The morning after that combat, Hugo got up with a heart filled with
vengeful purposes against the King. He had two plans, in particular.
One was to inflict upon the lad what would be, to his proud spirit and
‘imagined’ royalty, a peculiar humiliation; and if he failed to
accomplish this, his other plan was to put a crime of some kind upon the
King, and then betray him into the implacable clutches of the law.
In pursuance of the first plan, he purposed to put a ‘clime’ upon the
King’s leg; rightly judging that that would mortify him to the last and
perfect degree; and as soon as the clime should operate, he meant to get
Canty’s help, and FORCE the King to expose his leg in the highway and beg
for alms. ‘Clime’ was the cant term for a sore, artificially created.
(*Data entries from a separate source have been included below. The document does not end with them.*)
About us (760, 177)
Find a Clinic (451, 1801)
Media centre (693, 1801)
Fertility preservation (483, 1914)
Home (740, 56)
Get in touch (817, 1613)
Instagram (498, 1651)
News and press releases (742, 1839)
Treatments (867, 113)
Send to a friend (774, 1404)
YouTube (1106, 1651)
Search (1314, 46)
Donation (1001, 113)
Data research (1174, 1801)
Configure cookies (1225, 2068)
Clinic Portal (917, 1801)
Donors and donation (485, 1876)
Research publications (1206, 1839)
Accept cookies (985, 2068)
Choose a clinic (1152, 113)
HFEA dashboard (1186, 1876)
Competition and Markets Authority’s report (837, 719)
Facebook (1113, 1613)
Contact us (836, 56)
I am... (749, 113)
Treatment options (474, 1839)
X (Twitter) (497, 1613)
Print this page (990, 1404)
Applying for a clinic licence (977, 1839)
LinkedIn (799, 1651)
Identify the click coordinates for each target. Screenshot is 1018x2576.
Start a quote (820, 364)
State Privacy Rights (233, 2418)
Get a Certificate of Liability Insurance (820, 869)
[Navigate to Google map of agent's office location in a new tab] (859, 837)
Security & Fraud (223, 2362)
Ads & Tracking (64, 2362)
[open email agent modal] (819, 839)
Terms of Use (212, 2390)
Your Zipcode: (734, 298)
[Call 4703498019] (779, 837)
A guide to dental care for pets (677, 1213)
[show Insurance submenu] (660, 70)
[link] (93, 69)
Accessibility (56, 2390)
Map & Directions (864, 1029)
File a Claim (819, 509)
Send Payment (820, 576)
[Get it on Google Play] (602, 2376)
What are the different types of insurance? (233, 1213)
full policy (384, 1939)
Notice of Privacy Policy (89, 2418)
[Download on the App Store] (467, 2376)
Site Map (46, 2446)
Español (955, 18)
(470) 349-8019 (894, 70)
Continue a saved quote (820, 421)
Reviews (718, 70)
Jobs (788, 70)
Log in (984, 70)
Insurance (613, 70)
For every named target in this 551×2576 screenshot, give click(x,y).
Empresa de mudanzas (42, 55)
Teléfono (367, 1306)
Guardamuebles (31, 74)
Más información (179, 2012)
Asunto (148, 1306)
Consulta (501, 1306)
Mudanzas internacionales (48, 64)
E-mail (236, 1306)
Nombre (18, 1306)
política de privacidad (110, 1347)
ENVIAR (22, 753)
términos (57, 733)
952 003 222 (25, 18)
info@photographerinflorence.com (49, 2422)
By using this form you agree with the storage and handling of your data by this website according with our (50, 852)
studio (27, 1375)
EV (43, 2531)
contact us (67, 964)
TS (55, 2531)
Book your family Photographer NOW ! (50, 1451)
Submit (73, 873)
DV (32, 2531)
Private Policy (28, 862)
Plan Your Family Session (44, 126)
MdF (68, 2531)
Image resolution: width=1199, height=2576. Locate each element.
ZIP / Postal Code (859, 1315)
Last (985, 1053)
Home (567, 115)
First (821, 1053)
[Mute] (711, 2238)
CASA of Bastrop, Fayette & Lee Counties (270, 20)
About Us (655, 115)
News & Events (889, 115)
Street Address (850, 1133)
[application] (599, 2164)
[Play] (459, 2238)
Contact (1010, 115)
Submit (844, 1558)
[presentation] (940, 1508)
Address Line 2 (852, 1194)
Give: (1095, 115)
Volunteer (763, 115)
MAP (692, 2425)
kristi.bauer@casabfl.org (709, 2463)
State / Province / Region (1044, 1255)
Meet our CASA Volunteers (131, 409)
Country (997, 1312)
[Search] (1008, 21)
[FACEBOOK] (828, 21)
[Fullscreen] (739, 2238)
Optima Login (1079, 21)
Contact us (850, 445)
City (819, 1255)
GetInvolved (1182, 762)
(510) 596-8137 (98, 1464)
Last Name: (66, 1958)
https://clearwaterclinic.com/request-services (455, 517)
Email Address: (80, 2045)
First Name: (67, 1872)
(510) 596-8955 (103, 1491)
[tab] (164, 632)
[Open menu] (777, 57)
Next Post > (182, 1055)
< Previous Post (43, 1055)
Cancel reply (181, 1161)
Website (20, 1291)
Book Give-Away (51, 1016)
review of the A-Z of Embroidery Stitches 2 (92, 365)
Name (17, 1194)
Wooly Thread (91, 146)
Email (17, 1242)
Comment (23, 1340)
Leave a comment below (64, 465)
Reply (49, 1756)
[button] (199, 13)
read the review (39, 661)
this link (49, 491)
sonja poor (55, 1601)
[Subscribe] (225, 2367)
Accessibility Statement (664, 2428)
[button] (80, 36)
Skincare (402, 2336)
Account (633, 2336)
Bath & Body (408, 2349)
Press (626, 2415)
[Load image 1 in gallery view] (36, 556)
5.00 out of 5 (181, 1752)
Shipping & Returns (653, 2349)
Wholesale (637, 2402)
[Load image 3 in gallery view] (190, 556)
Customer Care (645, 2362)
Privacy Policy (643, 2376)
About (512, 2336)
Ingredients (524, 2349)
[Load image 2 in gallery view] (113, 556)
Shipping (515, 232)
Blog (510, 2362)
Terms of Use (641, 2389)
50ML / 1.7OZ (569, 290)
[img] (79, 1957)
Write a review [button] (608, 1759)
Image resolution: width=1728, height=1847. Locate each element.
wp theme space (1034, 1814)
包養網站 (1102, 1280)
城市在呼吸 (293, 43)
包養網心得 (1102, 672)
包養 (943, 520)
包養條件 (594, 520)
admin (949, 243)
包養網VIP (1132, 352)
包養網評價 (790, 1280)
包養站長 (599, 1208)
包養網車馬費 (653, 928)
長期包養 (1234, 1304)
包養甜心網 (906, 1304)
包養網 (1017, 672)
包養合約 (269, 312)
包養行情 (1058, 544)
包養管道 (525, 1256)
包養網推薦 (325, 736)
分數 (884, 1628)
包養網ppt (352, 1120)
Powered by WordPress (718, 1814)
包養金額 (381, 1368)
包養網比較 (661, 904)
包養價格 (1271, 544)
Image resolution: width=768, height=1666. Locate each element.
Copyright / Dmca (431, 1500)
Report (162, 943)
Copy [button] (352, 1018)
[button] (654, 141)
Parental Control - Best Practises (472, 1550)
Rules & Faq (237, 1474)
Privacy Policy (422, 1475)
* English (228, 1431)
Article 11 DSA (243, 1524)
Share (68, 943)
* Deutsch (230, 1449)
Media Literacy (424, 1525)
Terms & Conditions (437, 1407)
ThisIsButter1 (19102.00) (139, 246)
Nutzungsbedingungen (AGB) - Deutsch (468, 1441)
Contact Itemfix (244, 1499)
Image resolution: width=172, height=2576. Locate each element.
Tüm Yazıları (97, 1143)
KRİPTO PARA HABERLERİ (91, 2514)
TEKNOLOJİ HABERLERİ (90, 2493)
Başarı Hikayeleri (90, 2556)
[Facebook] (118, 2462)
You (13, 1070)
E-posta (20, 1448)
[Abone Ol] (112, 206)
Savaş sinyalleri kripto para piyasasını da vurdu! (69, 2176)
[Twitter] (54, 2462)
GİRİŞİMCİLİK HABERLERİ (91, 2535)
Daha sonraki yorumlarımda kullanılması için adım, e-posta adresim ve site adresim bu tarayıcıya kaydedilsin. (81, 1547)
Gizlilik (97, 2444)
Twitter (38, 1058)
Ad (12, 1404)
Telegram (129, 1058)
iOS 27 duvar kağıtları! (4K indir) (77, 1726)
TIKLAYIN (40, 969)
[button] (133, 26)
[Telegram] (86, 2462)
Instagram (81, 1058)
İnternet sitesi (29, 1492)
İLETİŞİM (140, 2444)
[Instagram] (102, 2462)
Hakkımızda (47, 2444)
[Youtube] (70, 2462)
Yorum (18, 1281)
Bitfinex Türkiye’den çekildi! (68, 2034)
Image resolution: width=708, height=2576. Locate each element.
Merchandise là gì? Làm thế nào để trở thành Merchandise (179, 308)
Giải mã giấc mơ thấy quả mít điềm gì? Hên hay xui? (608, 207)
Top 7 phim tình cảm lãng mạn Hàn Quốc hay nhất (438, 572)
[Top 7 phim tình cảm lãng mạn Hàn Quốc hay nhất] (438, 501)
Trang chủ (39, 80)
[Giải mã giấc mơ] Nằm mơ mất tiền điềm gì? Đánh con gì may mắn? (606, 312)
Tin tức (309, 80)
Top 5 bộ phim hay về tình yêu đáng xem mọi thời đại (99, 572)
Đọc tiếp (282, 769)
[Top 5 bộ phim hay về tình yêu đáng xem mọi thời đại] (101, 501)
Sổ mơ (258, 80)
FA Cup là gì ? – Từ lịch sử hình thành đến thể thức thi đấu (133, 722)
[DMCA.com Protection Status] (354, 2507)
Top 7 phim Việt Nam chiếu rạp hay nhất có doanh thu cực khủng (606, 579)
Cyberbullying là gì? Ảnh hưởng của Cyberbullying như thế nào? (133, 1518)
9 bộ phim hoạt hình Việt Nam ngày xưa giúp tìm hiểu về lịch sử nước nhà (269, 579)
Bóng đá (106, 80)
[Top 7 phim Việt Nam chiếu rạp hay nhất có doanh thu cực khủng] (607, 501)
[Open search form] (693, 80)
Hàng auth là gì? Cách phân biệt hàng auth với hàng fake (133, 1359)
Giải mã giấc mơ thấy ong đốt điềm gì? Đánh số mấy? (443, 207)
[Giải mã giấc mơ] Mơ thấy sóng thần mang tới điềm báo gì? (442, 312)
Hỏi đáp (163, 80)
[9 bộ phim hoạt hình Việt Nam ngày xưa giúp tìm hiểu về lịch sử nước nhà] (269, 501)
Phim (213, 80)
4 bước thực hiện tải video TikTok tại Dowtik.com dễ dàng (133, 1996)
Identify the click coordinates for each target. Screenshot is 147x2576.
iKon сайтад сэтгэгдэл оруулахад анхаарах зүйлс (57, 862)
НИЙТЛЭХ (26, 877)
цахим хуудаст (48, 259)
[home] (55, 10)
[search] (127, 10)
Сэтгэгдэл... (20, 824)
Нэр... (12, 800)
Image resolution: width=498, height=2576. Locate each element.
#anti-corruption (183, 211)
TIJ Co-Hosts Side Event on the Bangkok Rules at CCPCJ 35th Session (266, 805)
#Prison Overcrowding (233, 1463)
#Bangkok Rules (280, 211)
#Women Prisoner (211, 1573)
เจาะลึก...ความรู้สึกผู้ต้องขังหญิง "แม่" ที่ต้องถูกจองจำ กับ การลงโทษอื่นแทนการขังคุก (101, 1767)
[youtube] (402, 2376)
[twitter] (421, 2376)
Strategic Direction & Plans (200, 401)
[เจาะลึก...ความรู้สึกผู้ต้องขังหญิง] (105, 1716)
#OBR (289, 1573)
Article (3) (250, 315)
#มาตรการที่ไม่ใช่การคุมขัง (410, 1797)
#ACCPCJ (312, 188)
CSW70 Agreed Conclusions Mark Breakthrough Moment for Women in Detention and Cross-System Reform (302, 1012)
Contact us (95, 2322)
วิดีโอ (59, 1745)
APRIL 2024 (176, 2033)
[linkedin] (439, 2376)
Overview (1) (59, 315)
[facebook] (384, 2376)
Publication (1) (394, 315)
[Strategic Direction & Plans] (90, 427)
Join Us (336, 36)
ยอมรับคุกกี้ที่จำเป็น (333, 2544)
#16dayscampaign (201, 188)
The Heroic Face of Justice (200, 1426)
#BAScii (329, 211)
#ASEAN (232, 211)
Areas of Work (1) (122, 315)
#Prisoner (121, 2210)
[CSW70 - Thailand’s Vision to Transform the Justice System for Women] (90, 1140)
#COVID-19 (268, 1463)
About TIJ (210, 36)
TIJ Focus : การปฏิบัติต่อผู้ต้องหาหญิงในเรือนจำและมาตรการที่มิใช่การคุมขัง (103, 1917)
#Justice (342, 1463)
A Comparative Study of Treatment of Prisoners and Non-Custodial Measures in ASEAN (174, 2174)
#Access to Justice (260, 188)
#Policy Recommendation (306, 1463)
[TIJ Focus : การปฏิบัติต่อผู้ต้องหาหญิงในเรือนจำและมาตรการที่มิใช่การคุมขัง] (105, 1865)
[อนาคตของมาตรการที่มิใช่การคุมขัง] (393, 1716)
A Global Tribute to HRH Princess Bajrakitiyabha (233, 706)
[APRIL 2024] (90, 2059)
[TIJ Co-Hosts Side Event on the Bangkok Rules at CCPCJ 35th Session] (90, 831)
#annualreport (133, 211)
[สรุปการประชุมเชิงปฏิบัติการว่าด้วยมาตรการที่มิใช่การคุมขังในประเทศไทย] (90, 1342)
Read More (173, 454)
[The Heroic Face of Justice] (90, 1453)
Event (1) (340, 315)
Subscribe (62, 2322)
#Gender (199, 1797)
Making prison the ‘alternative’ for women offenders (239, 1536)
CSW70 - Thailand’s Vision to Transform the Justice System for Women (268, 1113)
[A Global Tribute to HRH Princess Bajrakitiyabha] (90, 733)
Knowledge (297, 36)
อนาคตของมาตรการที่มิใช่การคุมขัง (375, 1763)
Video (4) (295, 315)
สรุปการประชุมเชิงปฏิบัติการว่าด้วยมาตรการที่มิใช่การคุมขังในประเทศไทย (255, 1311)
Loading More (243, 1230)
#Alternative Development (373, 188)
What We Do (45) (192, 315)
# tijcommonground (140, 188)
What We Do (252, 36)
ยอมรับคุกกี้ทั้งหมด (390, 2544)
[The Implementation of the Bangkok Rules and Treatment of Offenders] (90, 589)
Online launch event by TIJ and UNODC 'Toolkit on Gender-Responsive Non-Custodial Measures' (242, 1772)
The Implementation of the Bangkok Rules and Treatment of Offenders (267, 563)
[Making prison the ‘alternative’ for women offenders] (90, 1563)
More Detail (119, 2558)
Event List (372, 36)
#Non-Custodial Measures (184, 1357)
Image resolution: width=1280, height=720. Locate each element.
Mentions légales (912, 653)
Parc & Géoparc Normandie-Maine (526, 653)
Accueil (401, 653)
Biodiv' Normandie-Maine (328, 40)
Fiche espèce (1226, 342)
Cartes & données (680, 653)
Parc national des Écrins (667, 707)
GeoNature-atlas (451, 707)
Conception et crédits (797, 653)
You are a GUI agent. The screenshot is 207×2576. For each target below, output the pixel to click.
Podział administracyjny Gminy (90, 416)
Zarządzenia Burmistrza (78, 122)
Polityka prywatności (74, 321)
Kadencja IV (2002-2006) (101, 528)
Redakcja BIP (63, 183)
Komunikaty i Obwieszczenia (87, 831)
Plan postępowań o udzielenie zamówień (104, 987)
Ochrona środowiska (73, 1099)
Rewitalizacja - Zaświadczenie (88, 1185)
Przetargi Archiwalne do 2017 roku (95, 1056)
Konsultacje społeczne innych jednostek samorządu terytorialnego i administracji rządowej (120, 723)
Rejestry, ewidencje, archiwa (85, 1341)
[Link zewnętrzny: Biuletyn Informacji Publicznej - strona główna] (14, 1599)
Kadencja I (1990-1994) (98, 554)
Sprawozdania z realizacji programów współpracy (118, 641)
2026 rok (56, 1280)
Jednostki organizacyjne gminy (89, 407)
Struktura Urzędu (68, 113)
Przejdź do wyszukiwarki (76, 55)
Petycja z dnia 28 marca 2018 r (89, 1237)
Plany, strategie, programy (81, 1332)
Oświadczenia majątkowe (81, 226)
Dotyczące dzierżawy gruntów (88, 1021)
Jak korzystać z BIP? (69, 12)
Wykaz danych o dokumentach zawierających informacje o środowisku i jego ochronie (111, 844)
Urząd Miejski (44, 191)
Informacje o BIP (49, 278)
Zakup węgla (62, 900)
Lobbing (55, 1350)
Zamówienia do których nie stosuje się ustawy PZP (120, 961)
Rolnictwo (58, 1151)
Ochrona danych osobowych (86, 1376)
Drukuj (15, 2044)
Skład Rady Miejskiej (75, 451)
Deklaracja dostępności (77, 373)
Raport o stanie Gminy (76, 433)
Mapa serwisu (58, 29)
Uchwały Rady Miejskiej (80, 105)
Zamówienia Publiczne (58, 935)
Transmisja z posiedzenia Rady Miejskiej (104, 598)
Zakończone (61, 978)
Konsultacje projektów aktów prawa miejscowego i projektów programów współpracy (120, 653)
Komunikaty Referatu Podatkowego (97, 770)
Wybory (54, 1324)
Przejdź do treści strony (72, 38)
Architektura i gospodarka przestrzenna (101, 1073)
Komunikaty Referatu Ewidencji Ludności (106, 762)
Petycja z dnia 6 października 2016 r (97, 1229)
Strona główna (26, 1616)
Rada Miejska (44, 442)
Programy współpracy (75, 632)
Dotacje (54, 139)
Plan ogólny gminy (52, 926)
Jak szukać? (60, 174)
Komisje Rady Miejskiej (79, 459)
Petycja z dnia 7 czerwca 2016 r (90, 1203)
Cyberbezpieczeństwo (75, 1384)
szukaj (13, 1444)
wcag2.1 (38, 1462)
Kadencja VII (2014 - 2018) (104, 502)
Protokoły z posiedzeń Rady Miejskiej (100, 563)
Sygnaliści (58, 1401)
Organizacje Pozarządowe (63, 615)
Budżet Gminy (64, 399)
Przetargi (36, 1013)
To make a clime, the operator made a paste or poultice of unslaked lime,
soap, and the rust of old iron, and spread it upon a piece of leather,
which was then bound tightly upon the leg. This would presently fret off
the skin, and make the flesh raw and angry-looking; blood was then rubbed
upon the limb, which, being fully dried, took on a dark and repulsive
colour. Then a bandage of soiled rags was put on in a cleverly careless
way which would allow the hideous ulcer to be seen, and move the
compassion of the passer-by. {8}
Hugo got the help of the tinker whom the King had cowed with the
soldering-iron; they took the boy out on a tinkering tramp, and as soon
as they were out of sight of the camp they threw him down and the tinker
held him while Hugo bound the poultice tight and fast upon his leg.